=== WHAT TO DO ===
Reproduce every one of the records below word for word, leaving out the pictures.

=== DATA SECTION ===

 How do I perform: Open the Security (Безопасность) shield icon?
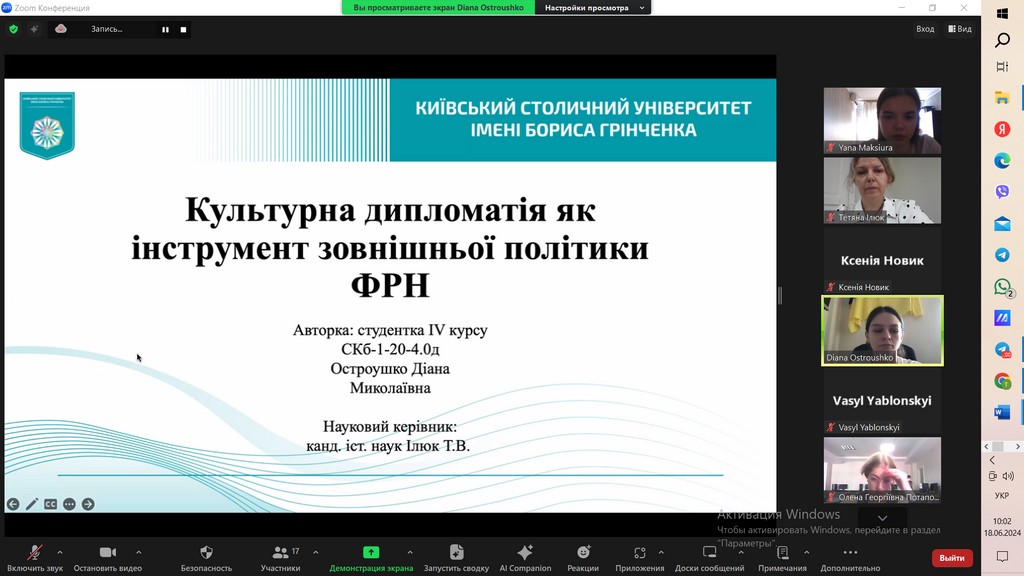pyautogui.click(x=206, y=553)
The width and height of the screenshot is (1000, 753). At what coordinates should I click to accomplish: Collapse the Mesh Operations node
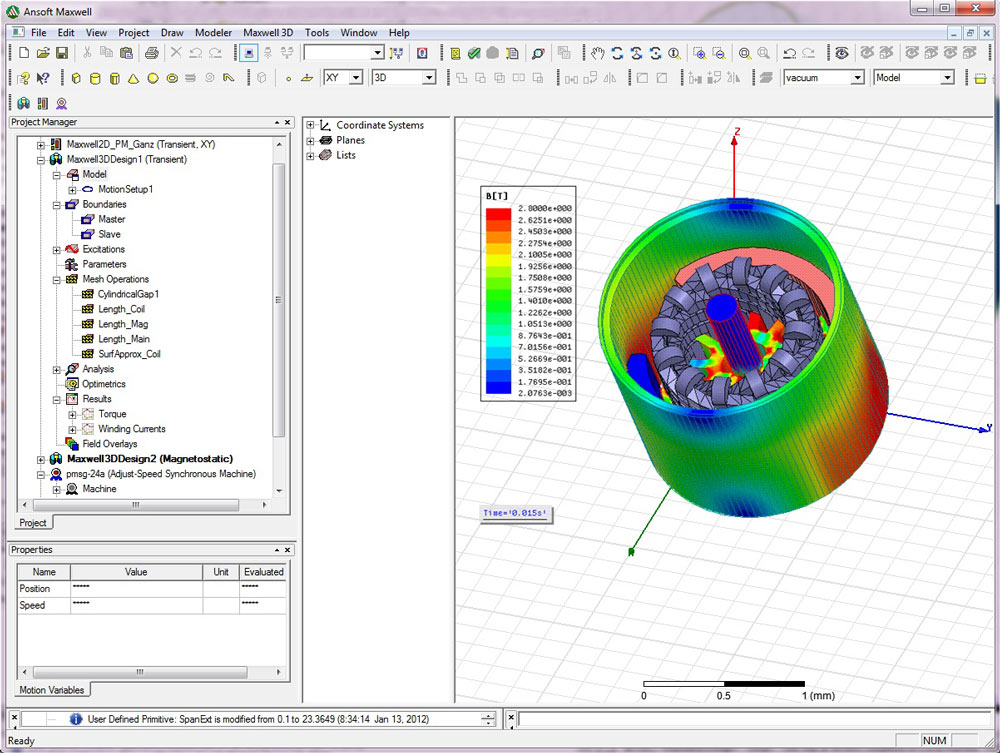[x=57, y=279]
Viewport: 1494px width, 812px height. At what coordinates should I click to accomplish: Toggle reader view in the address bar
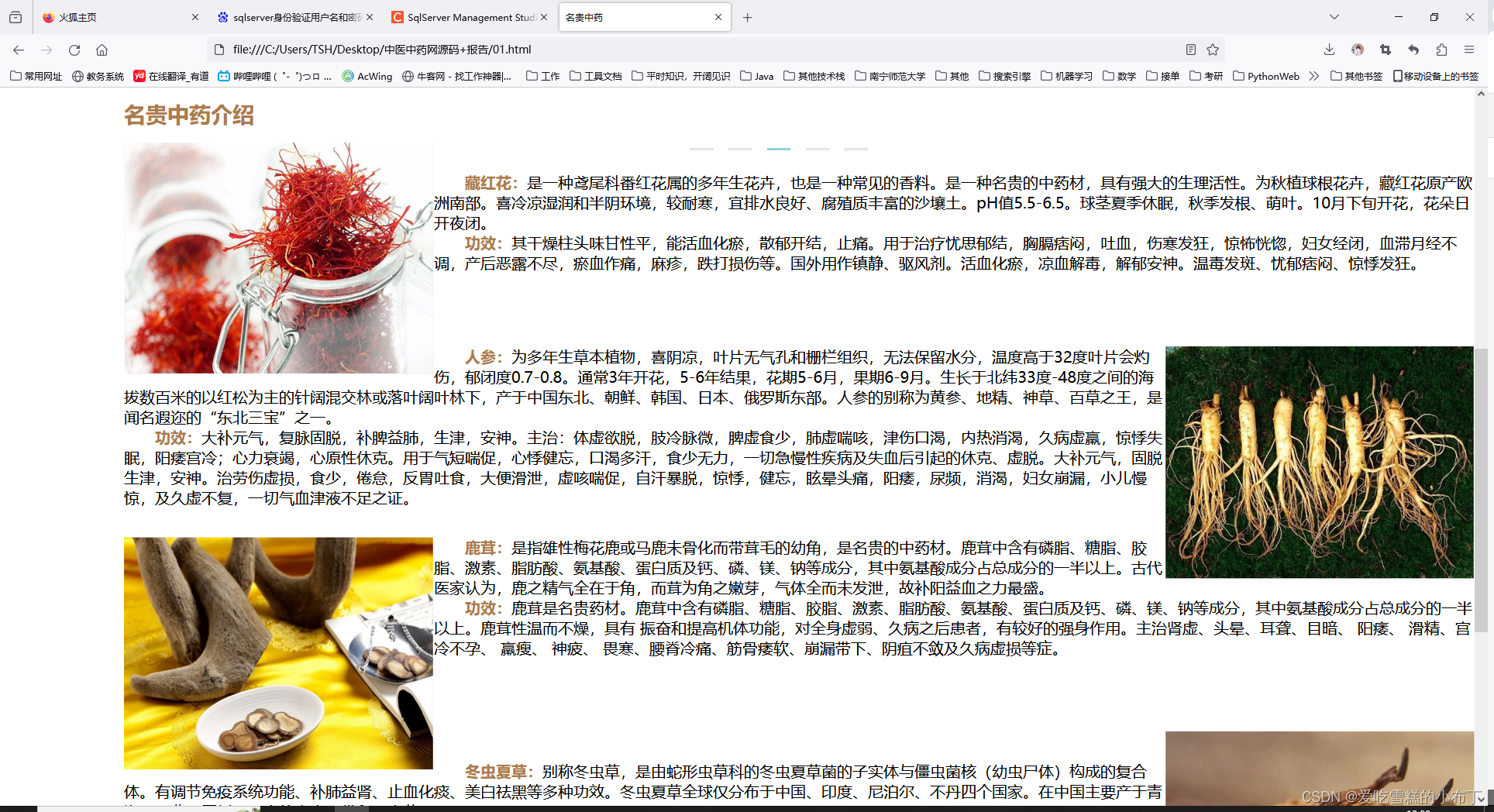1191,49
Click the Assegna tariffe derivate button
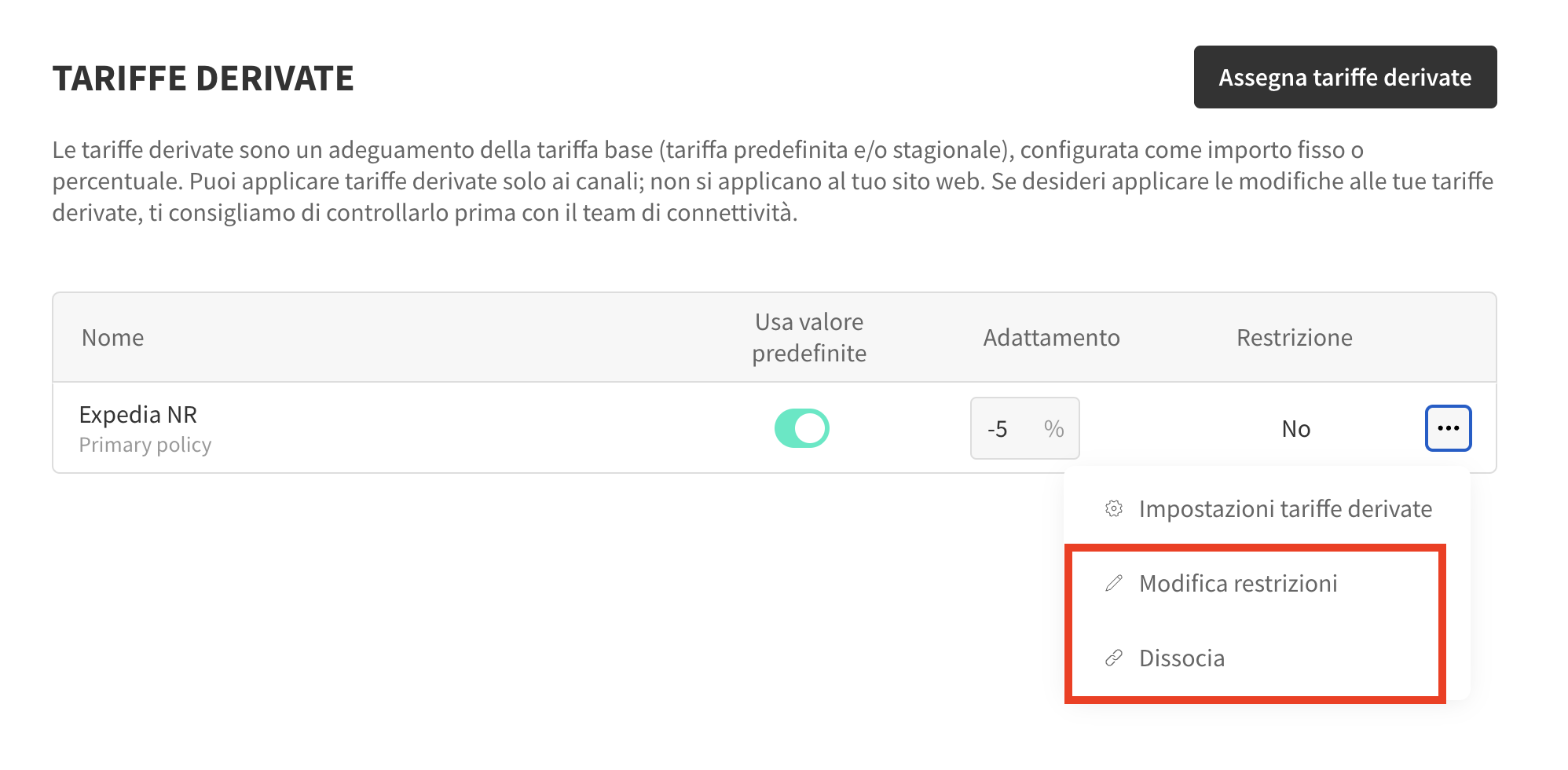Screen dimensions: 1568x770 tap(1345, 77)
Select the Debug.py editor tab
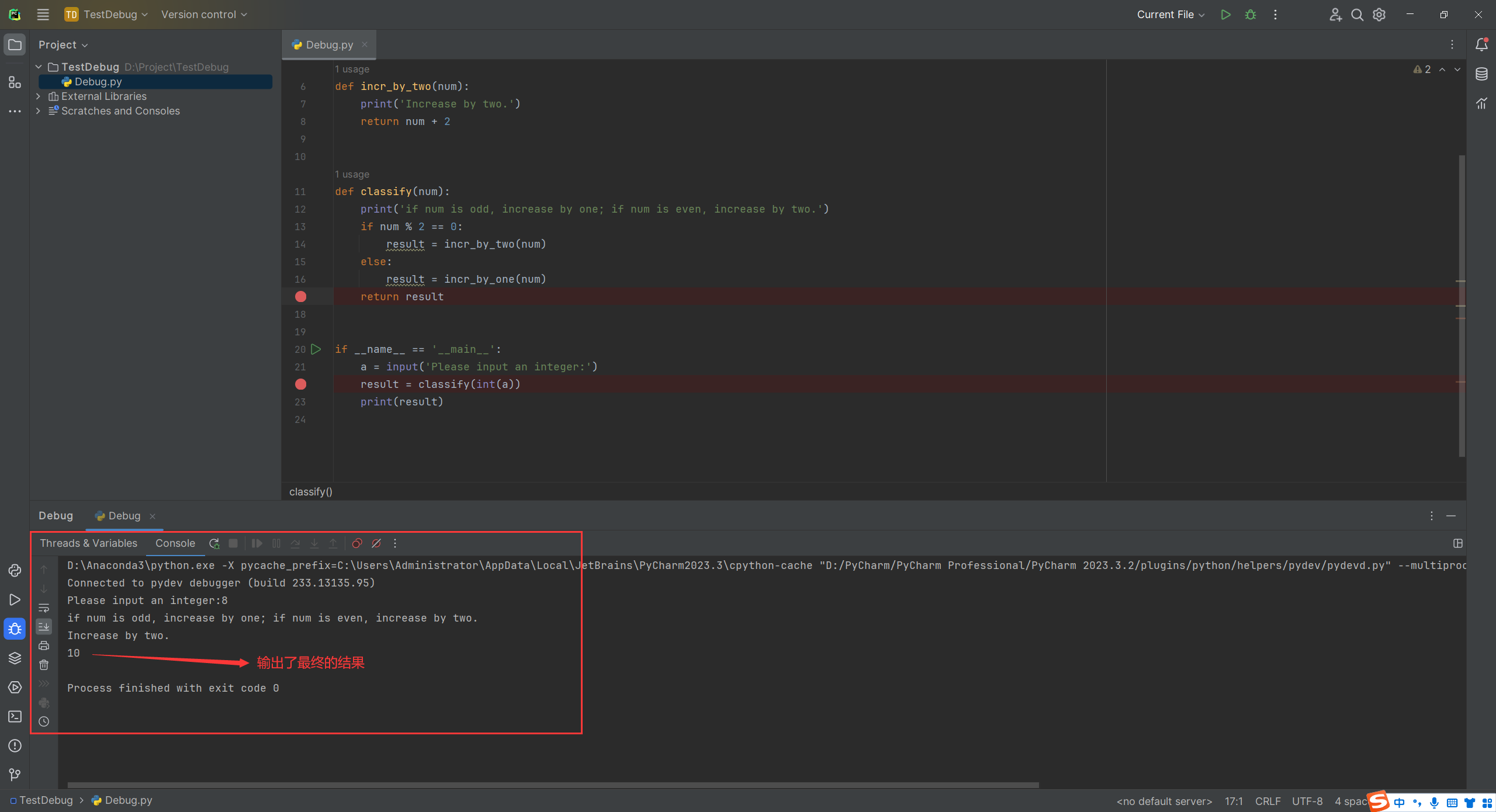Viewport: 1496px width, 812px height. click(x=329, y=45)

===

=== SOLUTION TO THE PROBLEM ===
 How do I perform: Open the Security (Безопасность) shield icon?
pyautogui.click(x=206, y=553)
The width and height of the screenshot is (1000, 753). At what coordinates should I click to accomplish: Collapse the Mesh Operations node
[x=57, y=279]
Viewport: 1494px width, 812px height. At what coordinates should I click to accomplish: Toggle reader view in the address bar
1191,49
Click the Assegna tariffe derivate button
Screen dimensions: 1568x770 tap(1345, 77)
Select the Debug.py editor tab
Viewport: 1496px width, 812px height. click(x=329, y=45)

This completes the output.